TASK DETAILS:
Write a continuation of the hockey league commentary, beginning right after its final sentence.

PAGE TEXT:
BUT! I would expect at least one, possibly two teams in the south for the 2019-20 season. They are rumored to be zeroing in on Salisbury, MD, which, not really south but helps fill that gap between the northern teams and Carolina. There’s also talk that Charleston, WV is interested in a team, which again, not really south, but gives a closer rival to Carolina.
But when it comes to the actual south, I think there will be at least one other team in North Carolina for the 2019-20 season to give Carolina a true rival. They’ve also reportedly looked at rinks in South Carolina, and as we’ve reported before, they had interest in some former SPHL markets in Alabama and Georgia.
It’s inevitable. Carolina has all-but confirmed they’re staying in the Federal Hockey League for the next five years.
The SPHL has a high-expansion ceiling, but they have a quota they need to hit for arena-size and city fit. This is where the FHL can sneak into their territory WITHOUT necessarily stepping on their toes.
The league has already come out (via our sources) to say and show they’ve been looking in the south.
From various interactions, there was exploration of southern expansion for this season too. Many different cities were viewed and considered, and I won’t be surprised when the league brings in southern teams next year.
It’s a grand idea, and with a Scott Brand-staff the teams can succeed. I seriously, firmly believe that. Look out for the Southeast Coast.
This is a great question and one Shawn and I wrestle with on the regular. Currently there is no affiliation between the FHL, SPHL and the ECHL, despite the ECHL regularly calling players up from those leagues.
I think the answer to this is yes and no? In the short term, no I don’t see it happening. The FHL hasn’t had a team with an ECHL affiliation since 2011-12 when the New Jersey Outlaws were linked with Elmira, probably not a coincidence but that team rolled through the FHL that season, before going undefeated in the playoffs. As for the SPHL, I don’t know of any that have an official affiliation, but I’m sure there are teams that have wink wink agreements with ECHL clubs.
But maybe 5-10 years down the line, I could see it. Teams more and more, particularly like Toronto, are utilizing their minor league system to hoard as many prospects as possible. So once their ECHL quota gets filled, you have to imagine that these teams look to the SPHL or FHL to try and stash away a handful of players and you start to get a system closer to baseball’s, but still not quite.

DATA PROVIDED:
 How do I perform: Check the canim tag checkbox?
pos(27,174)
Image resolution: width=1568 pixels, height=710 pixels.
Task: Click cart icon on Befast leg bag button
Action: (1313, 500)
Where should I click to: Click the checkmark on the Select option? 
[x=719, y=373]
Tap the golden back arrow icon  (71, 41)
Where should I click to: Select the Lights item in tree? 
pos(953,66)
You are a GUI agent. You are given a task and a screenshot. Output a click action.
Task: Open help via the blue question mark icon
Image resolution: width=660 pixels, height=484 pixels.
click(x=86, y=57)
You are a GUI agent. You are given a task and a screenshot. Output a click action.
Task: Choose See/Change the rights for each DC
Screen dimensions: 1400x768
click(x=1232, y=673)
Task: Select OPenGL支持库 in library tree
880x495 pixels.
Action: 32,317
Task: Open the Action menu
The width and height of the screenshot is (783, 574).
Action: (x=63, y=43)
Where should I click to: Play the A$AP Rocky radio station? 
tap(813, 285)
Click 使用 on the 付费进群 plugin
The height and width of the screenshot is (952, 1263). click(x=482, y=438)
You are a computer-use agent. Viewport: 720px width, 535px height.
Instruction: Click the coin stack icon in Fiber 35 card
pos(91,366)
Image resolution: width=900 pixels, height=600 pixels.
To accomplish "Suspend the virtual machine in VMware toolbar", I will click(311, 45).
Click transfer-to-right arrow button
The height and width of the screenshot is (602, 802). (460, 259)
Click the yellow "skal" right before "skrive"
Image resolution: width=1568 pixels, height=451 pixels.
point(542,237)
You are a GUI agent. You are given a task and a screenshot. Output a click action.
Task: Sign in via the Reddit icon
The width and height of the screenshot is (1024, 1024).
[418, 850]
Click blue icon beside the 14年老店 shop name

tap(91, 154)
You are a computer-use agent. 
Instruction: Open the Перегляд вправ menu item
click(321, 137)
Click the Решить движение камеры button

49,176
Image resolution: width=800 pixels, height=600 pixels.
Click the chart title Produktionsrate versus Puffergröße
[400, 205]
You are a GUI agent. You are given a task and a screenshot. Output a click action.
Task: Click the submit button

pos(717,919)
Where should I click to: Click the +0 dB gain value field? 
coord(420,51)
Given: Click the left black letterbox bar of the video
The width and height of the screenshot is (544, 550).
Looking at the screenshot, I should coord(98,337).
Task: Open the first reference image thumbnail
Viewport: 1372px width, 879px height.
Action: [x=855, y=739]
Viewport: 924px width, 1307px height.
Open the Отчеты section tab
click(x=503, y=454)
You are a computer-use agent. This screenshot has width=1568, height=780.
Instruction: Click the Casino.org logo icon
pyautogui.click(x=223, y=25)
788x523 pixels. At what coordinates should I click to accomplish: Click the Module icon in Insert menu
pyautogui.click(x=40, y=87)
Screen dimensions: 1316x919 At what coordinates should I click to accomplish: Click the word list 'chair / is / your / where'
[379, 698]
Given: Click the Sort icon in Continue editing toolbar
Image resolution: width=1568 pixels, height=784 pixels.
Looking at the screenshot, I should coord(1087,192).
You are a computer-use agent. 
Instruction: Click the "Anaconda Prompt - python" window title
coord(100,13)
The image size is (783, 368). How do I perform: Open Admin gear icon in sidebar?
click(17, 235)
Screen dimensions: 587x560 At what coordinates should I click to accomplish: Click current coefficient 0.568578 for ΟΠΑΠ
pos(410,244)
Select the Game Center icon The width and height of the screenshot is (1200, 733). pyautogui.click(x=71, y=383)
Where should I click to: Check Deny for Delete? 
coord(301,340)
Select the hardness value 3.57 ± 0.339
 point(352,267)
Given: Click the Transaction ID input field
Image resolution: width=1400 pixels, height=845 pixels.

ANSWER TO THIS EXERCISE:
Like Rovitz said, we’ve discussed this ad nauseum. Currently, and for the next five years, I have to say no. The potential “A” league best bet right now is of course the SPHL, as even the worst teams call up plenty of players to the E.
Here’s my big reason against it being realistic: the Canadian Hockey League. With how expansive this three-league league is, that’s TROVES of players that are getting prime development at no affiliation costs. Yes, it’s in no way a feeder, but it’s an elite development that sends players right to the AHL/NHL. At that, players in the NCAA are more than talented enough out of school where they can jump right to the E or A.
Right now, the best thing for our independent teams ironically is to stay independent. Affiliation costs, contracts, and operation budget even ONE step above the SPHL are way more than you’d think.
The SPHL is in a prime position where they get fed to, fed past, and get to take their players to the next level. The operating costs are way less, and honestly, they’re starting to rival the ECHL in attendance, outreach, and interest. Huntsville is an ECHL city, Quad City literally was an ECHL city, but the costs and niche they fill are dynamic.
I don’t know if we’ll see “A” Hockey, because right now there’s no need. I will concede and say that I think direct affiliations will return from team to team.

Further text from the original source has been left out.